(Beginning of Data for analysis)

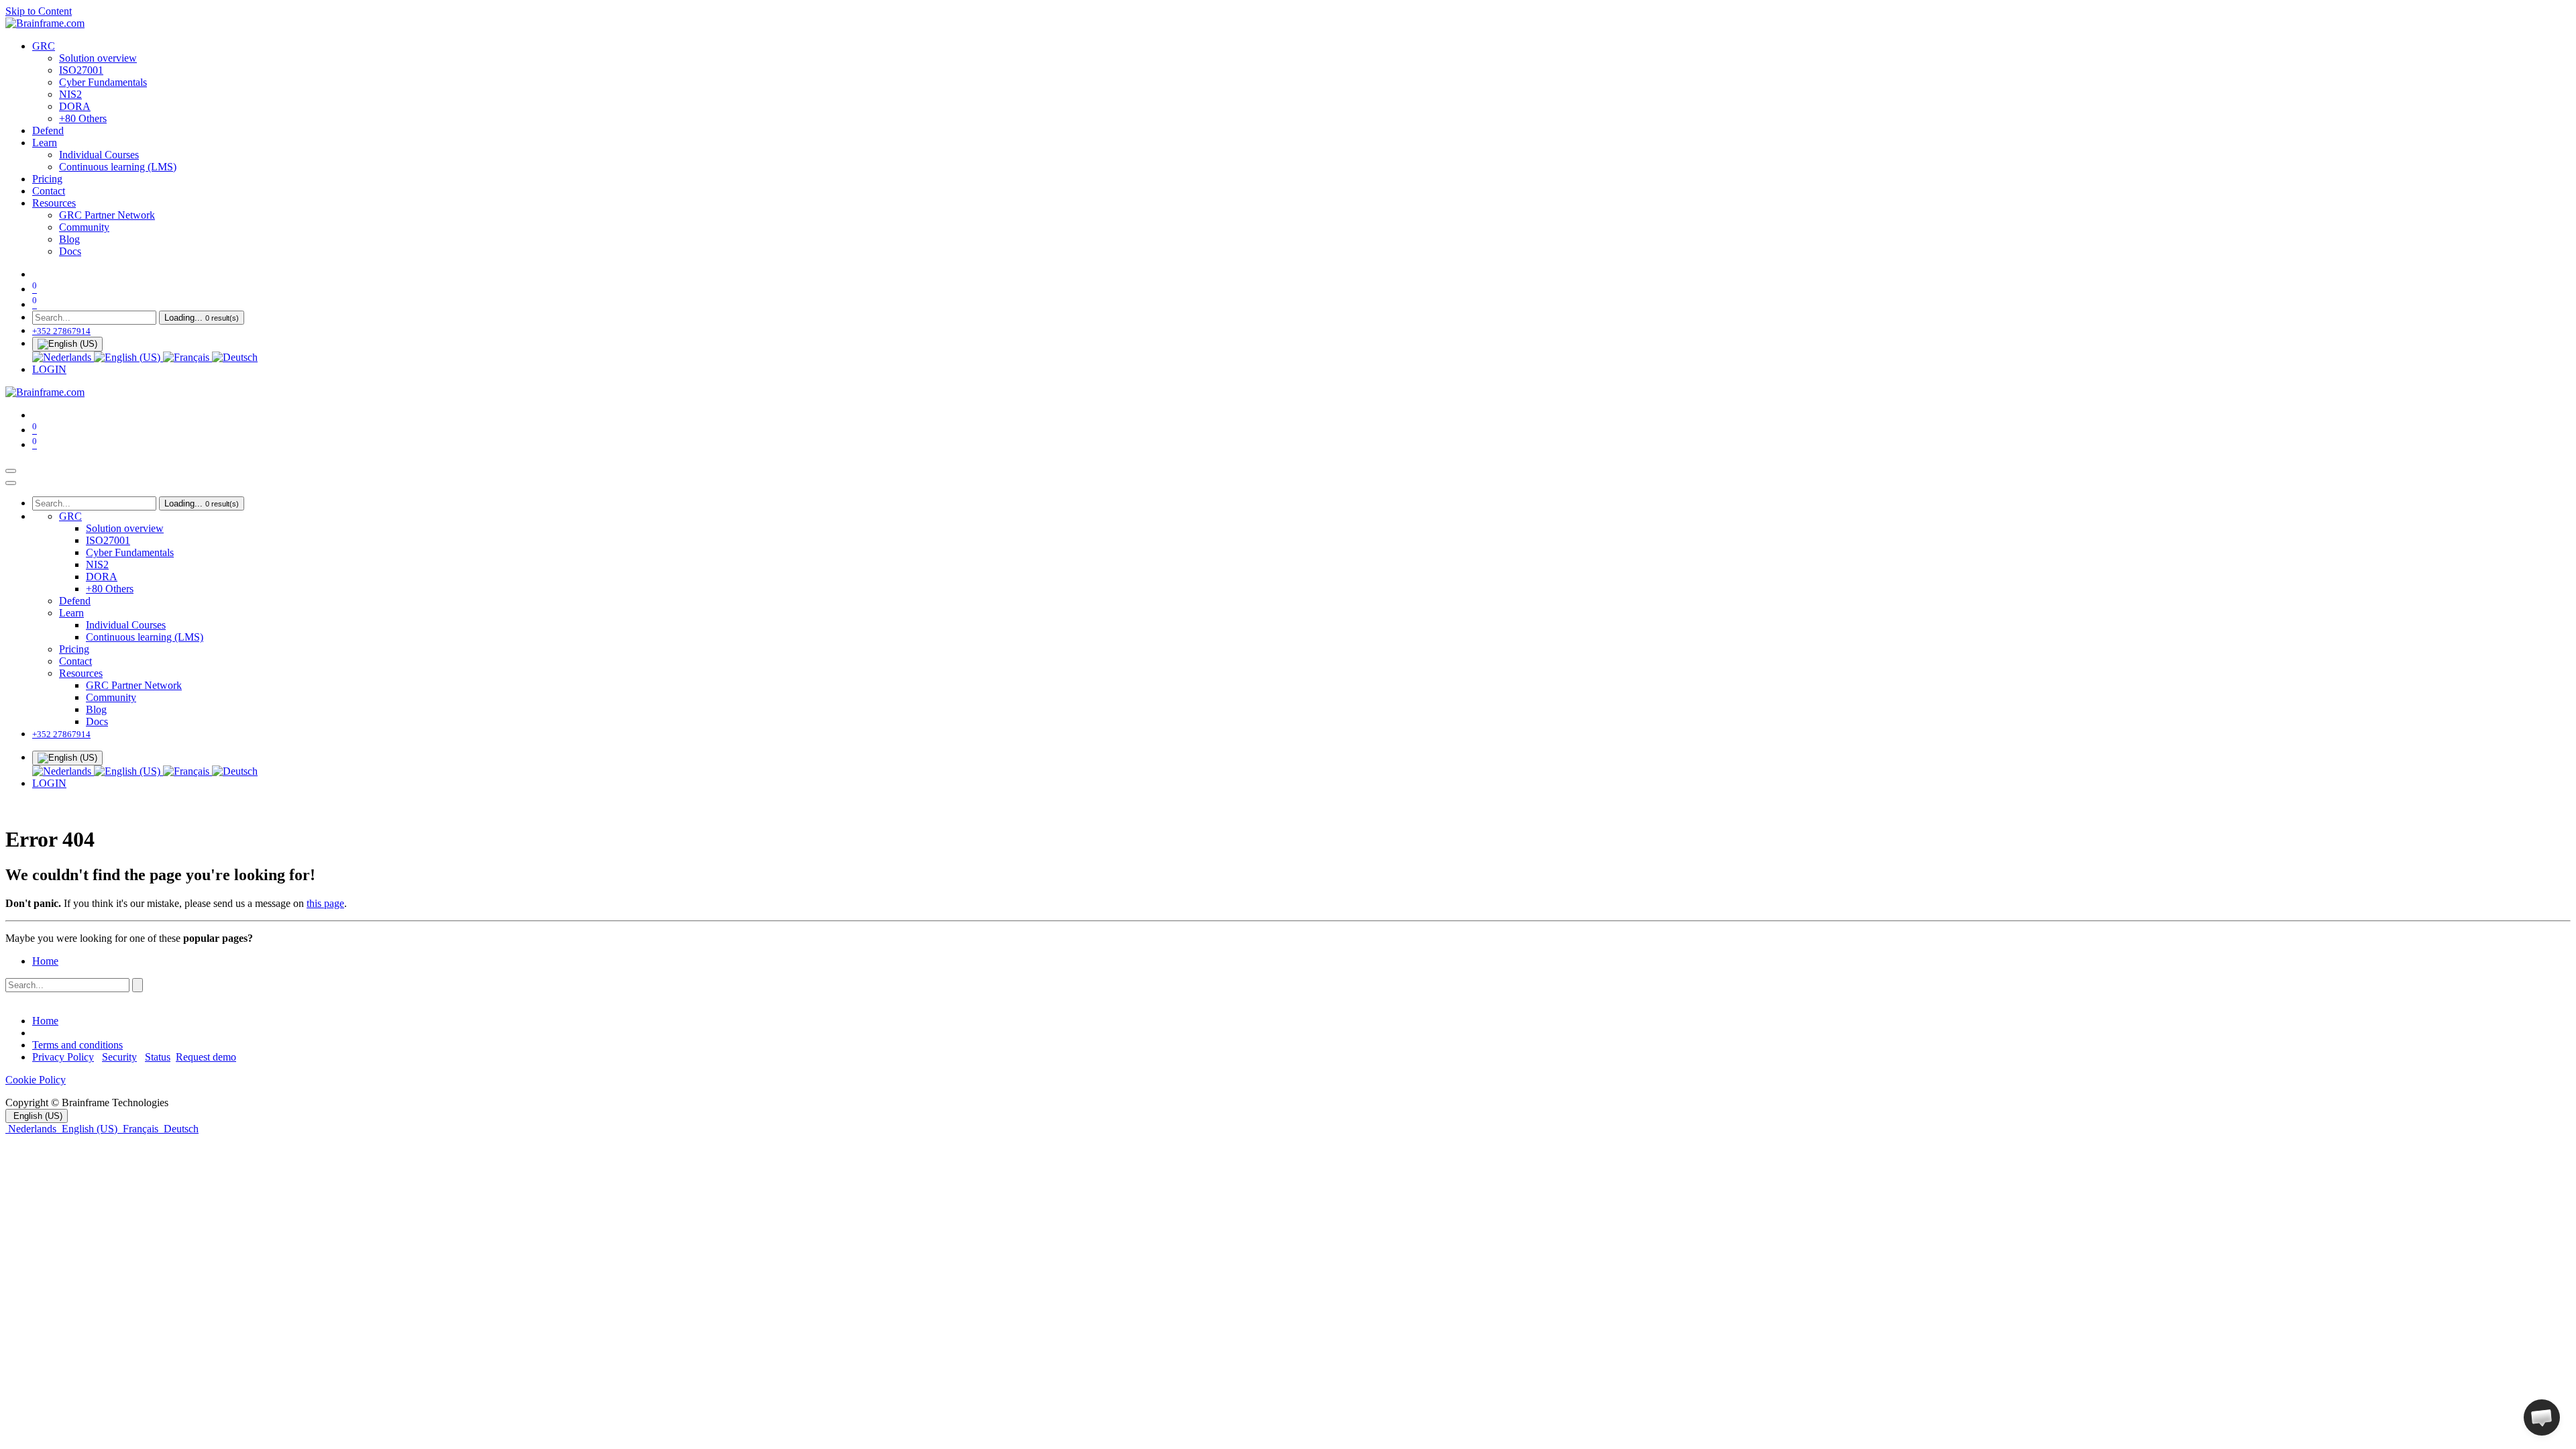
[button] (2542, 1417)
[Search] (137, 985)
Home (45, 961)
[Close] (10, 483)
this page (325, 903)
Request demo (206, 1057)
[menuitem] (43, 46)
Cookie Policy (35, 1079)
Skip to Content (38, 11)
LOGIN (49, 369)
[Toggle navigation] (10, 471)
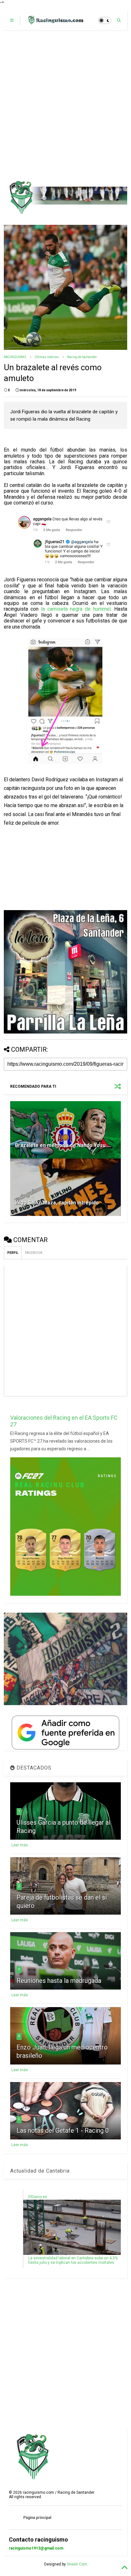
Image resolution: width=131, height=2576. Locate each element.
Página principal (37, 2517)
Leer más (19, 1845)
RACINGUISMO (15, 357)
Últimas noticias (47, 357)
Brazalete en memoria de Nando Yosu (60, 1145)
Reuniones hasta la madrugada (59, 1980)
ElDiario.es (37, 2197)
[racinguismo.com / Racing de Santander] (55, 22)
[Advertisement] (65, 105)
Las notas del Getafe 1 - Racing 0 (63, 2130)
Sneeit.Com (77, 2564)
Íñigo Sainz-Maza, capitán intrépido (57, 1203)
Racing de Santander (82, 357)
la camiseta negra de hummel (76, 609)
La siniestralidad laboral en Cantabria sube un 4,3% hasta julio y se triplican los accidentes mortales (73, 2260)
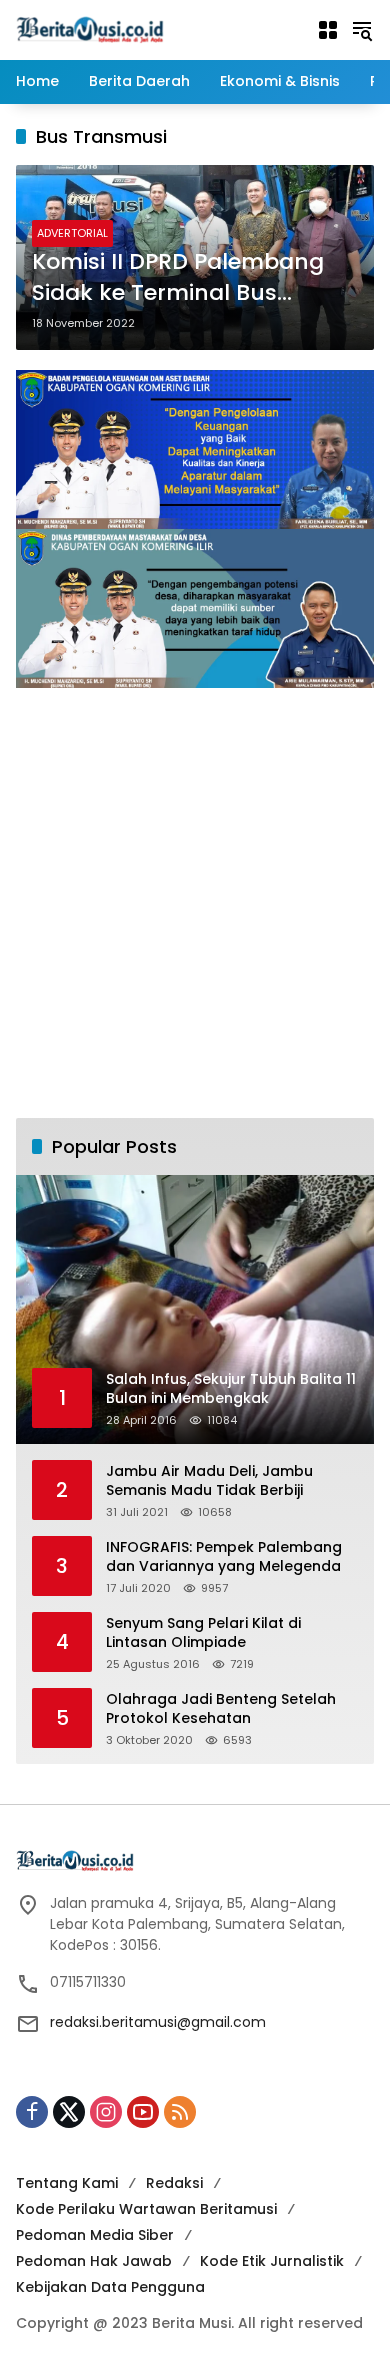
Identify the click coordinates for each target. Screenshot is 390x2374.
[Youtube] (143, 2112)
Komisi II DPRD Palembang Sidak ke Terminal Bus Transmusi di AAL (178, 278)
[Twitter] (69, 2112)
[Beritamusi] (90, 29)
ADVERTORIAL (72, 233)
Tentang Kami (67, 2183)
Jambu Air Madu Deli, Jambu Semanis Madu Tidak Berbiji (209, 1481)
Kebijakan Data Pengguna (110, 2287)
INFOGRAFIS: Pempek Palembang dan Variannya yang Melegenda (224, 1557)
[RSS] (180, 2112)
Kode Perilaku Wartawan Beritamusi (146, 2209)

(End of Data for analysis)

● Work task
For the records above, give the number of lines that include the string "Palembang", with nothing added.

● Task output
2